You Don't Need A Pilot License To Fly This Jetson Aircraft (And That's Terrifying)
The Jetson ONE might look like something from a sci-fi cartoon, but beneath its cartoonish facade lies a craft with the credentials to be a practical personal aerial vehicle. The Jetson is a lightweight eight-propellered aircraft that boasts a flight time of 20 minutes, a maximum ceiling of 1,500 feet, and a top speed of 63 mph. It's also worth noting that this is not a vague concept sitting unrealized on an engineer's computer. Jetson is a going commercial concern with a healthy order book that, earlier this year, delivered its first aircraft to Oculus founder Palmer Luckey.
The aircraft is classified as an electric vertical takeoff and landing aircraft (eVTOL), and at the time of writing, there are over 600 orders for the Jetson ONE. Perhaps the scariest thing about the craft is that the company claims anyone can become a pilot in under five minutes and can fly it without a pilot's license. To understand why you're allowed to zoom about the sky in a craft that Jetson describes as a "Formula One car for the sky", we need to look at FAA Regulation Part 103.

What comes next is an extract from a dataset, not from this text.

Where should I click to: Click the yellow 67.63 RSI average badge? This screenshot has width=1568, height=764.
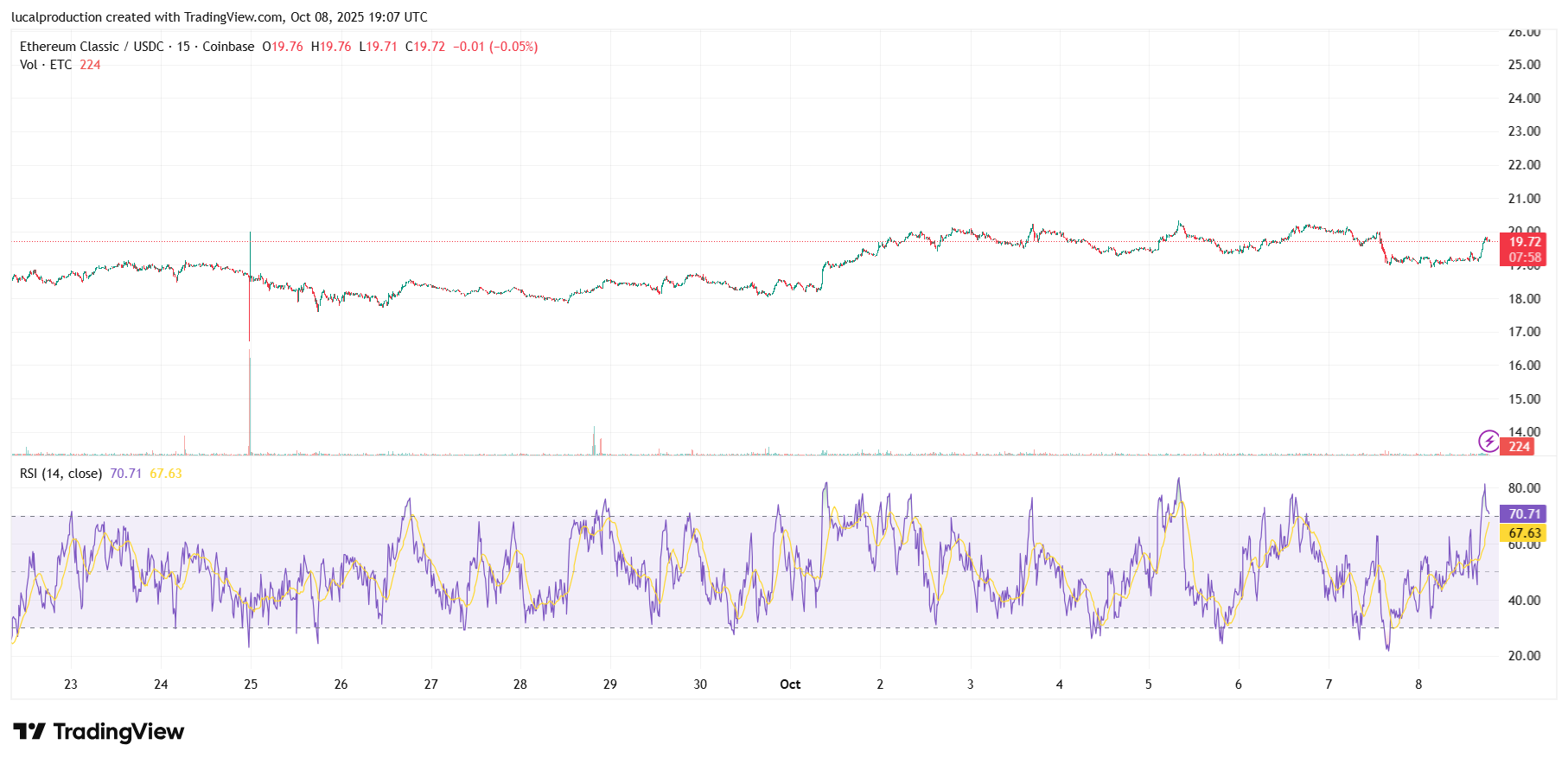[1524, 533]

This stipulates that for a powered aircraft to be classified as an ultralight (no pilot's license is required to fly an ultralight), it has to weigh less than 254 pounds. As it happens, the Jetson ONE weighs in at a rather convenient 253 pounds. And, as we discover next, this isn't the only metric where the Jetson ONE plays with the ultralight limits.
The loophole, the rules, and why this is all legally allowed
The 253-pound weight of the Jetson ONE is either a feat of precise engineering or some formidable luck. But, the weight of an aircraft is only one metric that the Jetson ONE had to meet to be classified as an ultralight, and it isn't the only example of where the Jetson ONE only just landed within the regulations. FAA Part 103 regulations also stipulate a top speed of 55 knots (63 mph). The Jetson eVTOL has a software-limited top speed of 63 mph, presumably set to exactly match this. The regulations also state that an ultralight must be intended for a single occupant only, which is another box the Jetson ONE happily ticks.

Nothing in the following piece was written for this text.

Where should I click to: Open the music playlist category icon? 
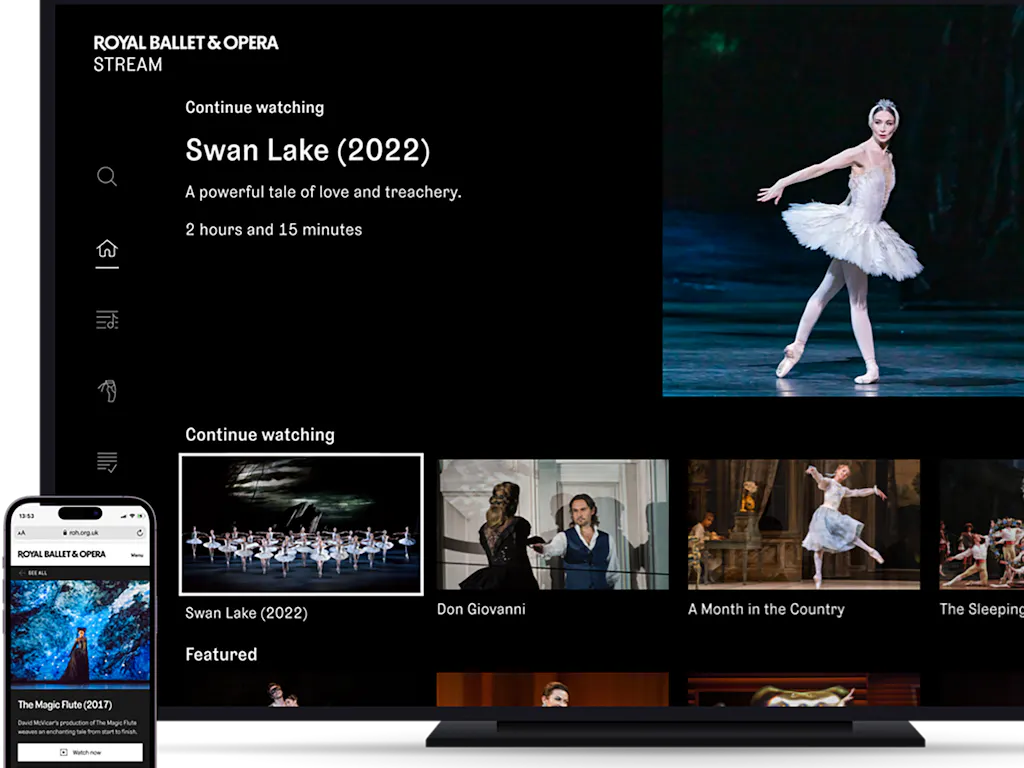pyautogui.click(x=107, y=320)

However, for us ground travellers, the good news is that skies above our cities are unlikely to become full of Jetson-flying commuters skipping the traffic jams. The same regulation that defines what constitutes an ultralight also dictates where and when these aircraft can be flown. More specifically, Part 103.15 states that no person may fly an ultralight aircraft over any congested area of a town, or over any area where there is an open-air assembly of people. So, we're unlikely to see them zooming people to and from their workplaces just yet.
Ultimately, while the Jetson ONE may not be an actual flying car like the Chinese XPENG, it is bringing the dream of personal flying machines closer to reality.

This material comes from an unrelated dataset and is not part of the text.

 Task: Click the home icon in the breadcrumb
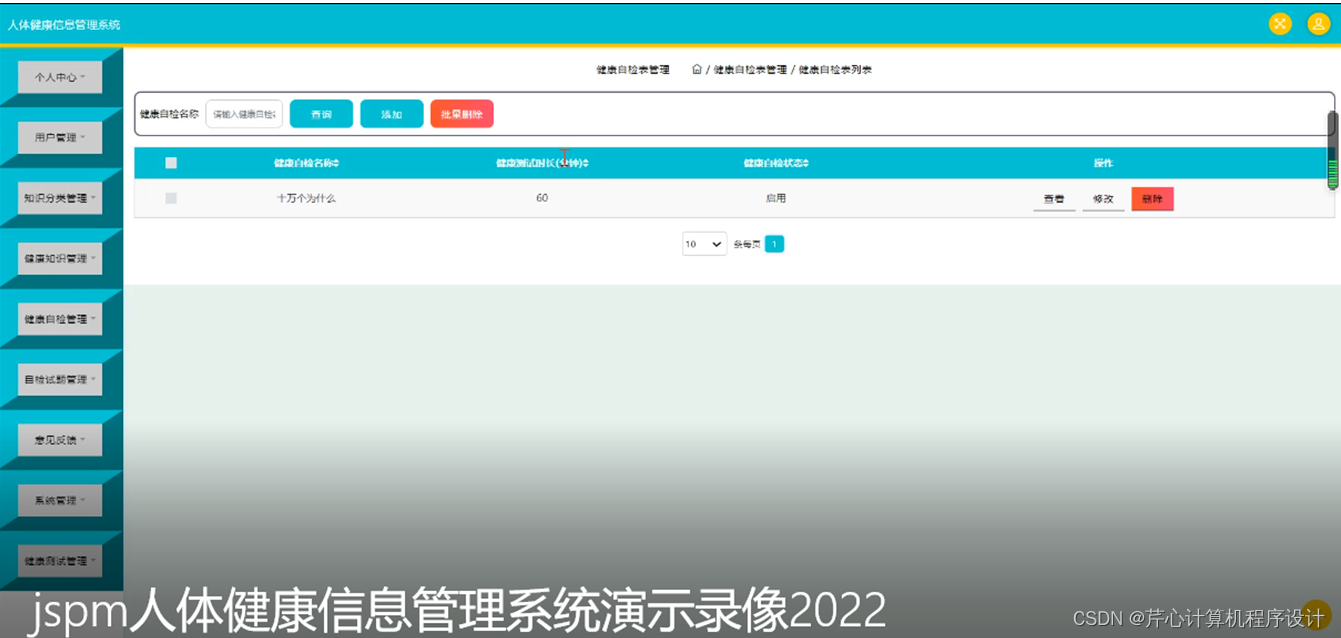point(696,69)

How safe is the Jetson ONE
The terrifying thought of city skies full of five-minute-trained, unlicensed pilots zipping about at 60 mph is thankfully, simply not practical — at least, for the foreseeable future. However, with a full order book for the entire 2026 and 2027 production run, the Jetson ONE has seemingly found a market comfortable with its $148,000 price tag. So, the chances of seeing one somewhere above our heads are growing.
Ultimately, what you're flying is a lightweight carbon fiber frame powered by eight electric motors. If this sounds like something to be avoided by the faint-hearted, it might be reassuring to hear that Jetson has engineered various safety systems. These include a racecar-style safety cell, the ability to keep flying if a motor fails, a hands-free hover mode, and a ballistic parachute similar to the genius safety feature used by Cirrus aircraft. The company also stresses that its flight computer allows the pilot to control the aircraft with a single joystick and a throttle. In practice, this simplicity allowed Jetson's first customer to take to the air after 50 minutes of flight training.
While this is undeniably impressive, it is slightly unnerving. Jetson's claim that the basics of flight control can be learned in under five minutes may be true from a mechanical standpoint. However, simply mastering flight controls doesn't teach you how to judge wind, gauge wind, or know your own limits before taking off in a "Formula One race car for the sky."